The whole listing is to be repeated exactly. Add nothing.

BEGIN AVAILABLE RECORDS

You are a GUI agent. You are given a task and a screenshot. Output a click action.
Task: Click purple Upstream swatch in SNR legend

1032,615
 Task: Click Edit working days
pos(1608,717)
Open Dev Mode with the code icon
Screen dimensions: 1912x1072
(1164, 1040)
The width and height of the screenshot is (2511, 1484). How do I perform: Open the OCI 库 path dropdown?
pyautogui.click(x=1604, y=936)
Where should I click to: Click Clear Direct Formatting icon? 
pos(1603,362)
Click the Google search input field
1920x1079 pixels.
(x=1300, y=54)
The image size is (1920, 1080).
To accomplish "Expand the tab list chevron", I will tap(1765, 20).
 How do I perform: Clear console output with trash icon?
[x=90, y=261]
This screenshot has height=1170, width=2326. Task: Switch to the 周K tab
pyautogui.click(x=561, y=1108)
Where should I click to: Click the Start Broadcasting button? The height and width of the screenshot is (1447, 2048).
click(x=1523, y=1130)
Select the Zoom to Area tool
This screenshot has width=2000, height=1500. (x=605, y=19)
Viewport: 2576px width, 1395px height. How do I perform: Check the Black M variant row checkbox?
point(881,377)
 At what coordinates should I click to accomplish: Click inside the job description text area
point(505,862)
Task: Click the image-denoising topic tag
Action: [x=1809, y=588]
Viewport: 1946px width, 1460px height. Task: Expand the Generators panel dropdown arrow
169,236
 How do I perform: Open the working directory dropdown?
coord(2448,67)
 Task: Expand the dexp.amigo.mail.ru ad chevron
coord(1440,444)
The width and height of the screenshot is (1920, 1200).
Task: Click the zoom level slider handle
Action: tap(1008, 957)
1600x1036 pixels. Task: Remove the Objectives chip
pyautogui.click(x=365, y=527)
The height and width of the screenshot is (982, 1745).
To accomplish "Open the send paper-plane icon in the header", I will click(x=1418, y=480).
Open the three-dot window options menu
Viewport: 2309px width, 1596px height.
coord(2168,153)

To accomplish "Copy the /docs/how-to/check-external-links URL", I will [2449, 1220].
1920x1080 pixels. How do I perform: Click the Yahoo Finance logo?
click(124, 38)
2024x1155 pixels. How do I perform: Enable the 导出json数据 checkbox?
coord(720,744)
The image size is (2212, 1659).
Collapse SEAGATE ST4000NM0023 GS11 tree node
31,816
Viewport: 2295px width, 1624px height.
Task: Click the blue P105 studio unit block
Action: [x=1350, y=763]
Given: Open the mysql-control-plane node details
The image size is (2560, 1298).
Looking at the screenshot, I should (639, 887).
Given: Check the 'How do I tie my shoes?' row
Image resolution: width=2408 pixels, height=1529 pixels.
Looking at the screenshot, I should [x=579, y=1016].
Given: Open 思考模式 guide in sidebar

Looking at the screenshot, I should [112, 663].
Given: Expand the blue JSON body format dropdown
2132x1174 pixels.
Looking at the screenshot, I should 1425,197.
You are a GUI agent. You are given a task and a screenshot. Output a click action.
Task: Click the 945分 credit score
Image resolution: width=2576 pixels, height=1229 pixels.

END AVAILABLE RECORDS

_REPLY_
You are a GUI agent. You are given a task and a screenshot. Output a click action.
Task: Click purple Upstream swatch in SNR legend

1032,615
 Task: Click Edit working days
pos(1608,717)
Open Dev Mode with the code icon
Screen dimensions: 1912x1072
(1164, 1040)
The width and height of the screenshot is (2511, 1484). How do I perform: Open the OCI 库 path dropdown?
pyautogui.click(x=1604, y=936)
Where should I click to: Click Clear Direct Formatting icon? 
pos(1603,362)
Click the Google search input field
1920x1079 pixels.
(x=1300, y=54)
The image size is (1920, 1080).
To accomplish "Expand the tab list chevron", I will tap(1765, 20).
 How do I perform: Clear console output with trash icon?
[x=90, y=261]
This screenshot has height=1170, width=2326. Task: Switch to the 周K tab
pyautogui.click(x=561, y=1108)
Where should I click to: Click the Start Broadcasting button? The height and width of the screenshot is (1447, 2048).
click(x=1523, y=1130)
Select the Zoom to Area tool
This screenshot has width=2000, height=1500. (x=605, y=19)
Viewport: 2576px width, 1395px height. How do I perform: Check the Black M variant row checkbox?
point(881,377)
 At what coordinates should I click to accomplish: Click inside the job description text area
point(505,862)
Task: Click the image-denoising topic tag
Action: [x=1809, y=588]
Viewport: 1946px width, 1460px height. Task: Expand the Generators panel dropdown arrow
169,236
 How do I perform: Open the working directory dropdown?
coord(2448,67)
 Task: Expand the dexp.amigo.mail.ru ad chevron
coord(1440,444)
The width and height of the screenshot is (1920, 1200).
Task: Click the zoom level slider handle
Action: tap(1008, 957)
1600x1036 pixels. Task: Remove the Objectives chip
pyautogui.click(x=365, y=527)
The height and width of the screenshot is (982, 1745).
To accomplish "Open the send paper-plane icon in the header", I will click(x=1418, y=480).
Open the three-dot window options menu
Viewport: 2309px width, 1596px height.
coord(2168,153)

To accomplish "Copy the /docs/how-to/check-external-links URL", I will [2449, 1220].
1920x1080 pixels. How do I perform: Click the Yahoo Finance logo?
click(124, 38)
2024x1155 pixels. How do I perform: Enable the 导出json数据 checkbox?
coord(720,744)
The image size is (2212, 1659).
Collapse SEAGATE ST4000NM0023 GS11 tree node
31,816
Viewport: 2295px width, 1624px height.
Task: Click the blue P105 studio unit block
Action: [x=1350, y=763]
Given: Open the mysql-control-plane node details
The image size is (2560, 1298).
Looking at the screenshot, I should (639, 887).
Given: Check the 'How do I tie my shoes?' row
Image resolution: width=2408 pixels, height=1529 pixels.
Looking at the screenshot, I should [x=579, y=1016].
Given: Open 思考模式 guide in sidebar

Looking at the screenshot, I should [112, 663].
Given: Expand the blue JSON body format dropdown
2132x1174 pixels.
Looking at the screenshot, I should 1425,197.
You are a GUI agent. You are given a task and a screenshot. Output a click action.
Task: Click the 945分 credit score
Image resolution: width=2576 pixels, height=1229 pixels.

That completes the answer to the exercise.